NEW YORK (25 October 2018) – A UN human rights expert has highlighted the vital role played by aid workers in preventing arbitrary killings and unlawful deaths, and denounced States who prevent life-saving interventions.
“Under the banners of fighting terrorism, combating smuggling or guarding social mores, States are criminalising acts of solidarity and obstructing the provision of life-saving services,” Agnes Callamard, the Special Rapporteur on extrajudicial, summary or arbitrary executions, said in a report to the UN General Assembly. “What follows are foreseeable and preventable arbitrary deprivations of life.
“The victims are among the most deprived and vulnerable populations in the world, from the victims of armed conflicts, to migrants and refugees in dangerous terrains. They include women and girls, and lesbian, gay, bisexual, transgender and intersex (LGBTI) persons.
“The lack of a globally agreed definition of terrorism has meant that States have adopted unacceptably wide and nefarious definitions. The knock-on effect is that a wide range of humanitarian acts are tagged as being supportive of terrorism. The results are violations of the right to life, in the name of countering terrorism.”
Noting how fear of prosecution prevented crucial aid from reaching populations controlled by so-called “terrorist” organisations, the Special Rapporteur called on the UN Security Council to adopt a resolution expressly clarifying that humanitarian protection and assistance must never be seen as support for terrorism and withheld or criminalised on that basis.
“States are increasingly relying on the three pillars of militarisation, extraterritorial border control and deterrence to shield their countries from irregular migration.

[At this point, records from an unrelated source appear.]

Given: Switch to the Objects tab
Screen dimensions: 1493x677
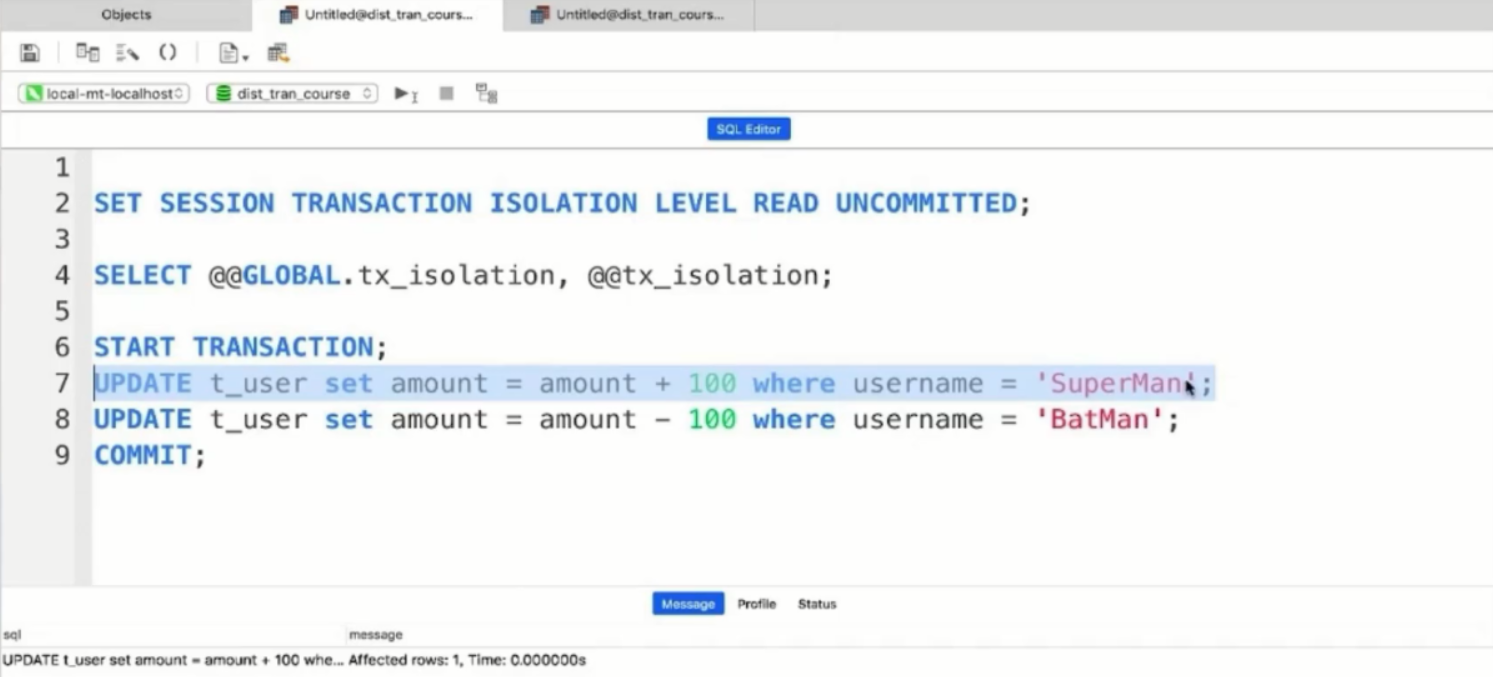Looking at the screenshot, I should 126,15.
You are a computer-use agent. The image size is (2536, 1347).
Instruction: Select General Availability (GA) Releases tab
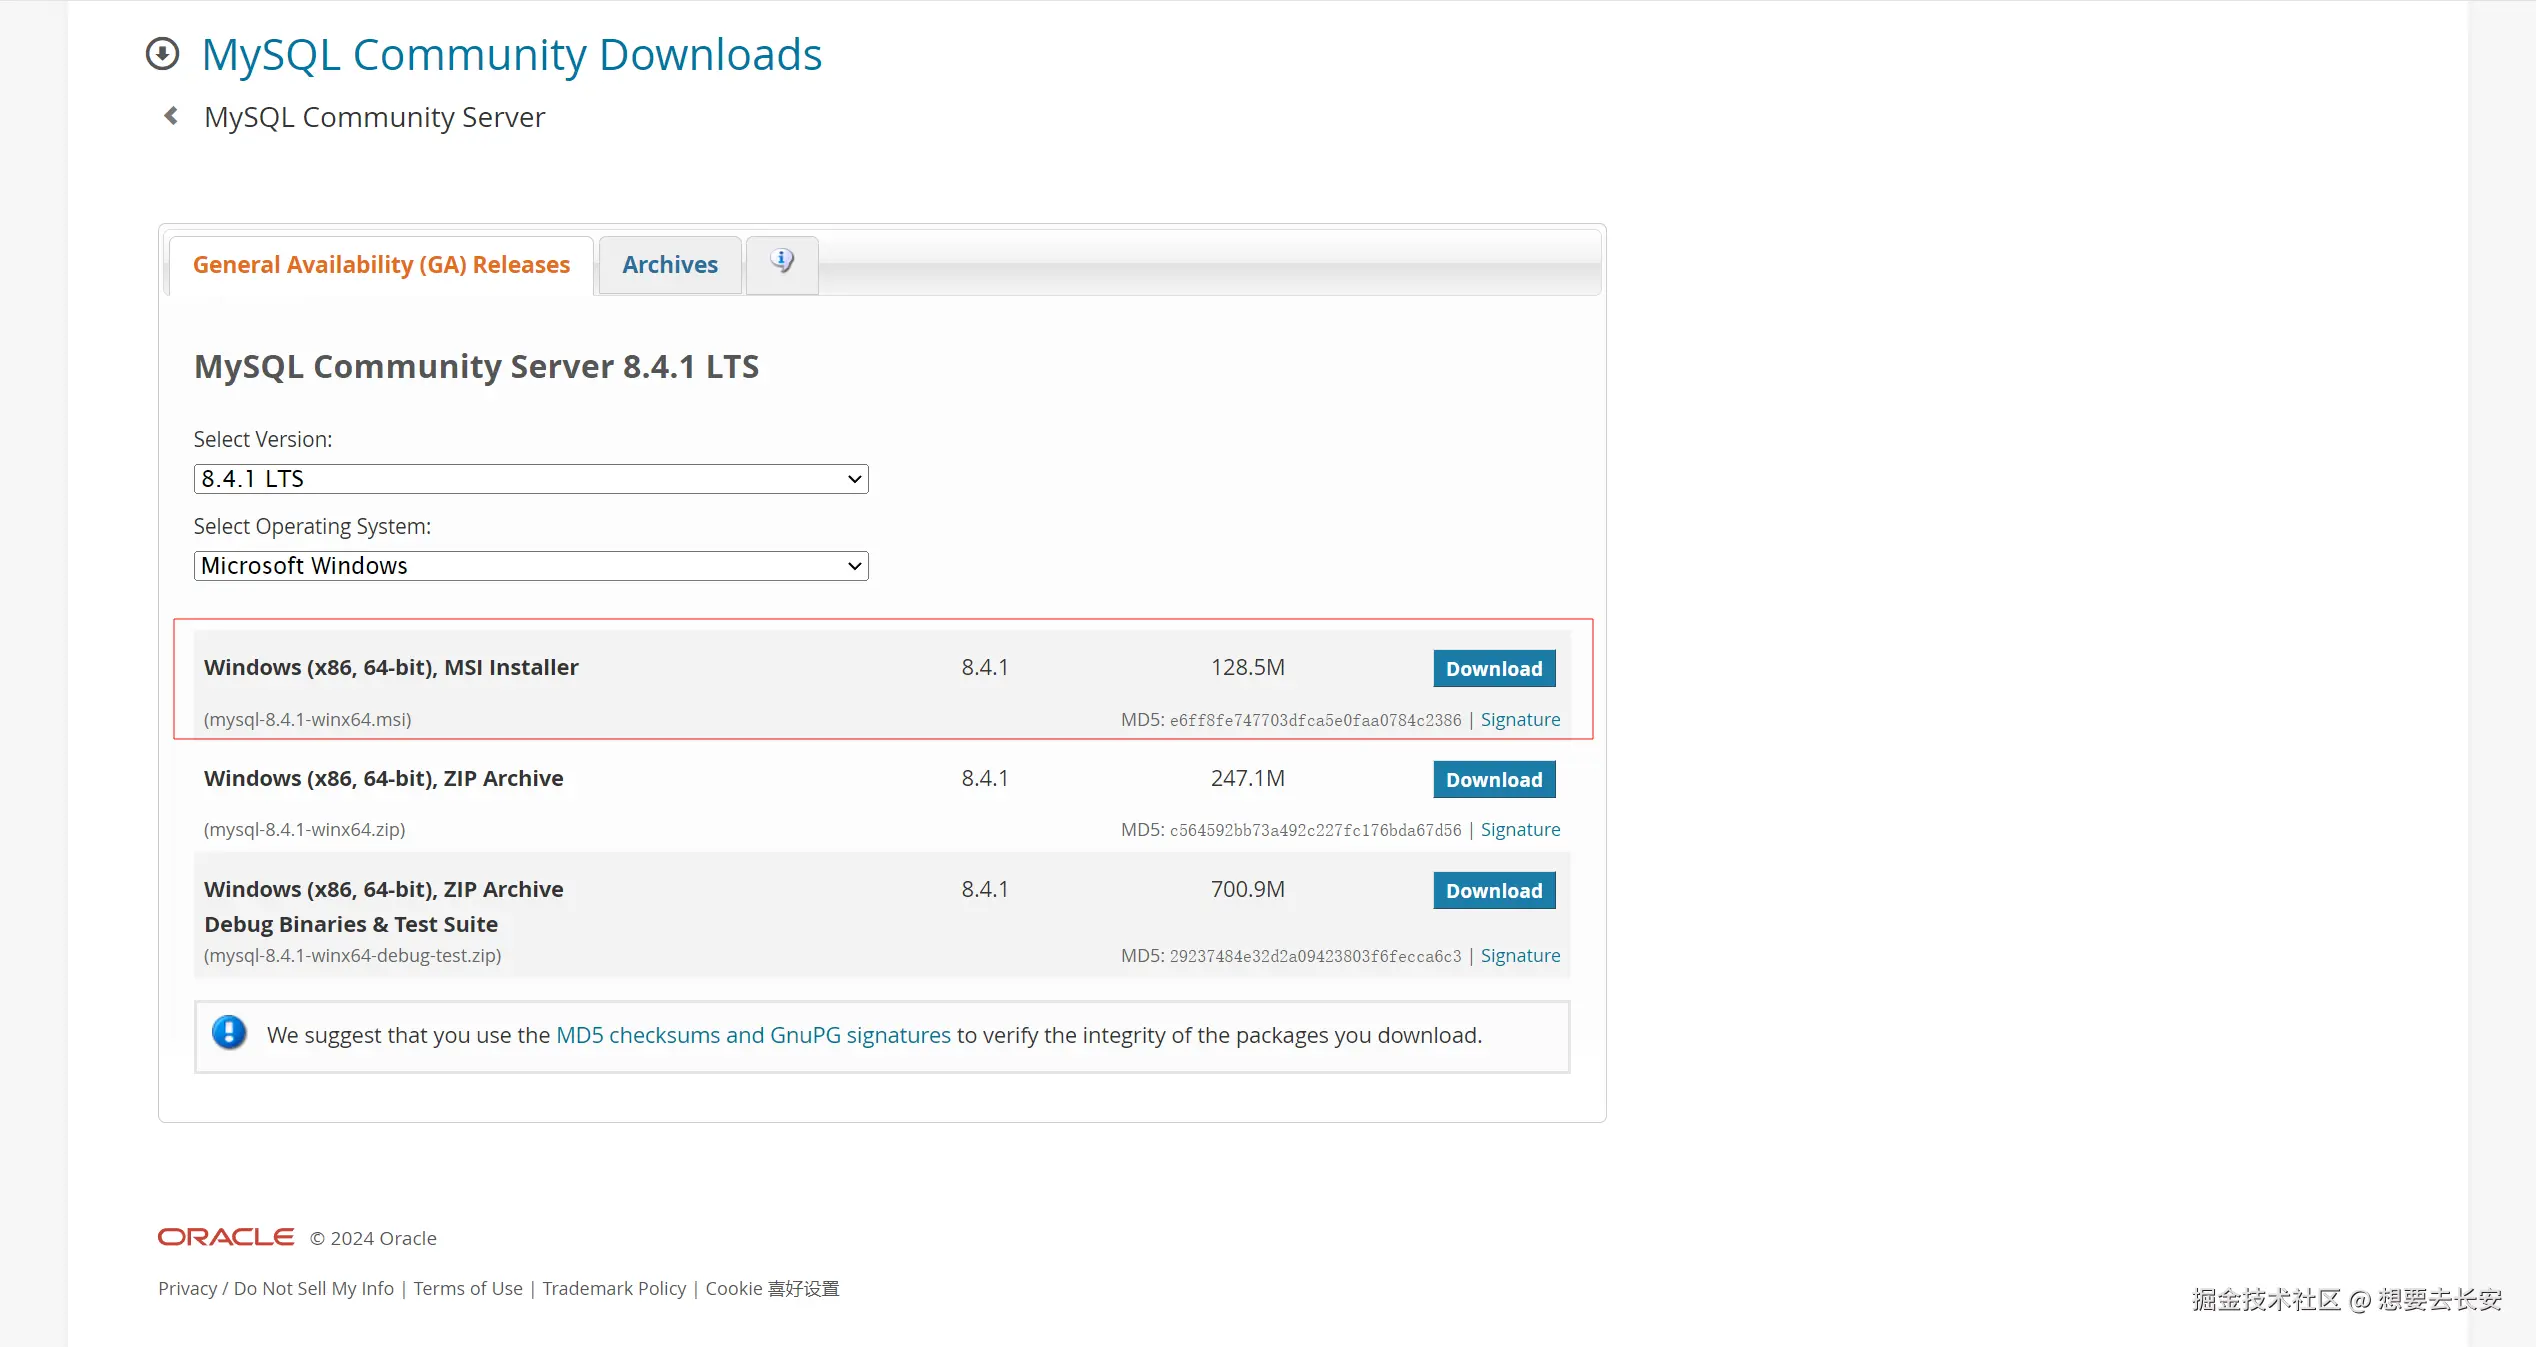(x=381, y=265)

By harassing and prosecuting aid workers and volunteers who rescue migrants and refugees on dangerous terrain or provide transportation, food, water, sanitation and shelter to those in need, Governments are knowingly endangering lives,” she said.
Callamard urged States to exempt humanitarian actions from laws and policies on smuggling. “Criminal laws are designed to encourage decent behaviour, not prosecute it,” she said. “Instead of targeting those who are protecting life, States should prosecute those endangering it, first and foremost the criminal networks that exploit and mistreat migrants and asylum seekers.”
The Special Rapporteur also expressed concern about the adoption of laws and measures by several States that prevent organisations from providing life-saving services to women, girls and LGBTI people and called for the lifting of all impediments. She singled out the so-called Global Gag Rule for eroding the integrity of health systems and services, resulting in a likely increase in the number of unlawful deaths, particularly of women and girls, and people with HIV aids.
Callamard welcomed initiatives to counter the effects of the Global Gag Rule and similar policies, and urged all States to continue efforts to narrow the funding gap for comprehensive sexual and reproductive health services.
Ms. Agnes Callamard (France), Special Rapporteur on extrajudicial, summary or arbitrary executions, has a distinguished career in human rights and humanitarian work globally. Ms. Callamard is the Director of Columbia Global Freedom of Expression at Columbia University and has previously worked with Article 19 and Amnesty International. She has advised multilateral organizations and governments around the world, has led human rights investigations in more than 30 countries, and has published extensively on human rights and related fields.
The release is endorsed by Ms Leilani Farha, Special Rapporteur on adequate housing as a component of the right to an adequate standard of living, Ms. Fionnuala Ní Aoláin, Special Rapporteur on the promotion and protection of human rights and fundamental freedoms while countering terrorism, Mr. Michel Forst, Special Rapporteur on the situation of human rights defenders, Mr. Felipe González Morales, Special Rapporteur on the human rights of migrants, Mr. Dainius Pūras, Special Rapporteur on the right to physical and mental health, Mr. Léo Heller, Special Rapporteur on human rights to water and sanitation and Mr. Victor Madrigal-Borloz, Independent Expert on sexual orientation and gender identity.
Special Rapporteurs are part of what is known as the Special Procedures of the Human Rights Council. Special Procedures, the largest body of independent experts in the UN Human Rights system, is the general name of the Council’s independent fact-finding and monitoring mechanisms that address either specific country situations or thematic issues in all parts of the world. Special Procedures’ experts work on a voluntary basis; they are not UN staff and do not receive a salary for their work. They are independent from any government or organization and serve in their individual capacity.